Ситуация сложилась довольно страшная: она хочет использовать детей, которых я люблю всем сердцем, а также тот факт, что они рождены вне законного брака, «для привлечения внимания», которое, как она считает, поможет ей продвинуть карьеру! Более того: еще до рождения нашего первого малыша я несколько раз пытался уговорить ее выйти за меня замуж (это после ее обвинений, что я сделал ей ребенка в день нашей первой встречи), но Дороти каждый раз находила все новые причины, чтобы избежать бракосочетания (все это и нижеследующее подтверждается письменными показаниями под присягой, данными моему адвокату М. Г. Розенхаусу, Майами). Своим родственникам я представил ее как свою жену и планировал после рождения ребенка переехать в какой-нибудь маленький городок, жениться на Дороти и законно признать ребенка. Я уже к этому времени так полюбил этого маленького мальчишку ***.

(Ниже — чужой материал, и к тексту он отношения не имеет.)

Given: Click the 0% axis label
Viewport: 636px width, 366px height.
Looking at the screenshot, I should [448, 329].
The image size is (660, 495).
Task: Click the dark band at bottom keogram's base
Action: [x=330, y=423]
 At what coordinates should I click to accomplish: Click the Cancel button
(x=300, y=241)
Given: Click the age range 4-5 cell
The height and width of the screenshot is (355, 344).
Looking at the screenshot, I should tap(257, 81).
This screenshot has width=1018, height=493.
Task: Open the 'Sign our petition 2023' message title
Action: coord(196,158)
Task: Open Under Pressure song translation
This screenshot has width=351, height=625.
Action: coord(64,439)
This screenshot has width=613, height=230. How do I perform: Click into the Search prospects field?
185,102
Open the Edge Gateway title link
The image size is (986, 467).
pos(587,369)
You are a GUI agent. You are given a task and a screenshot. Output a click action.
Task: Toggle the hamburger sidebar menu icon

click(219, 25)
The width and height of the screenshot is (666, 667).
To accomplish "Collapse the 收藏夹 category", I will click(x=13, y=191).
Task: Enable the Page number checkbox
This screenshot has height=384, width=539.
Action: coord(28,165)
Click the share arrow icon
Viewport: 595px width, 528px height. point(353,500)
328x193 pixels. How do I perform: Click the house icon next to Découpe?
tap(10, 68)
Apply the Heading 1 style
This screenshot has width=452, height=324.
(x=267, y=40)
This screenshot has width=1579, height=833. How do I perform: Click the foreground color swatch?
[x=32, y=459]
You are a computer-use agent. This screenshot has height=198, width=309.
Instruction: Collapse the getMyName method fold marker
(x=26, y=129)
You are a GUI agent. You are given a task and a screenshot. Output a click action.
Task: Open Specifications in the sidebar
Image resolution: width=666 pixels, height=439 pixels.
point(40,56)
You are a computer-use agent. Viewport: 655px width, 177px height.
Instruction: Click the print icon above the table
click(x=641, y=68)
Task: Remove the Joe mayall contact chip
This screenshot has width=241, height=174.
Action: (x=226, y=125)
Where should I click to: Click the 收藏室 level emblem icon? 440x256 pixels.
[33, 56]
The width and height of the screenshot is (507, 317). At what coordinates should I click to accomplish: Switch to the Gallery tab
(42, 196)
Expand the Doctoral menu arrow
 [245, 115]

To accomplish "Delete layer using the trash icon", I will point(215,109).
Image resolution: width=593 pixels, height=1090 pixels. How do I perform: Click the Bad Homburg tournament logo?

Но она снова находила все новые и новые отговорки: «Кто-нибудь, кто нас знает, может прочесть о нашем браке в газетах» и т. д. Через некоторое время появился и второй мальчик, и первые две недели было неясно, выживет ли он, но господь нас не оставил, так что теперь он жив и здоров – я увидел в этом знак, и снова попросил Дороти выйти за меня. У нее же к этому времени появились новые предлоги, да и вести она себя стала странно – постоянно пила, пропадала из клуба, и когда она находилась в таком состоянии, детям с ней было опасно. И била детей она часто не просто ладонью, а с силой, и мне пришлось угрожать, что я ее саму изобью, если она не прекратит. Поверьте, моя жизнь превратилась в ад. Это стало сказываться и на работе – дела быстро пошли под откос… я понимал, что если это не прекратится, я ее рано или поздно убью… Я хотел ***, но Дороти умоляла меня набраться терпения. Детей мы отправили в прекрасный детский сад в Тампе во Флориде, а сами снова отправились в турне, и при мне она прилично отработала в ночных клубах и театрах. И мы уже ждали девочку.
Мы вернулись в Майами, и после рождения третьего ребенка она наняла детям няню и поклялась, что больше не будет путаться с клиентами. Я позволил ей снова выступать в «Пляс Пигаль» – и Дороти немедленно взялась за старое, стала пить и бить, постоянно болела, а потом ее положили в больницу, потому что у нее оказался гепатит. Она чуть не погибла… несколько недель она находилась под постоянным наблюдением врачей, а когда вернулась, сказала, что доктор (Сапфайр из северного Майами-Бич) рекомендовал ей вернуться на работу, чтобы расслабиться и не переживать из-за денег, да и что коктейль время от времени ей не повредит! До этого мы ни разу не расходились, и я, разумеется, не знал, что за людей она окучивает – сутенеров, лесбиянок, ростовщиков и т. д. Для нее это стало символом «модной» жизни. Когда я вернулся домой и увидел, что за одежду она покупает – мужицкие рубахи… строгие костюмы… короткие лосины такого типа, которые у женщин подобного рода как сигнал… я просто вышел из себя. И с тех пор начался ад…
Дороти пила не переставая и снова попала в больницу – ей должны были вырезать геморрой, а поскольку ее печень к тому времени уже не поддавалась восстановлению, оперировать они не могли… она пролежала в больнице несколько недель… я каждую ночь проезжал по двести сорок километров, чтобы попасть к ней днем в приемные часы, покрасил дом и т. д. А она даже уже тогда планировала разрушить семью, чтобы отдаться новой жизни. Дороти сделали операцию, и когда она выходила из наркоза, она приняла меня за кого-то другого. И от ее признаний мне стало дурно: это была полнейшая неизвестная мне ранее деградация… я попытался остановить ее, говорил, что это я (она тогда еще лежала в палате), но до нее опять не дошло, и она принялась хвастаться, как она «имела» меня все эти годы – я этого ей потом никогда не припоминал из-за детей, и я умолял ***.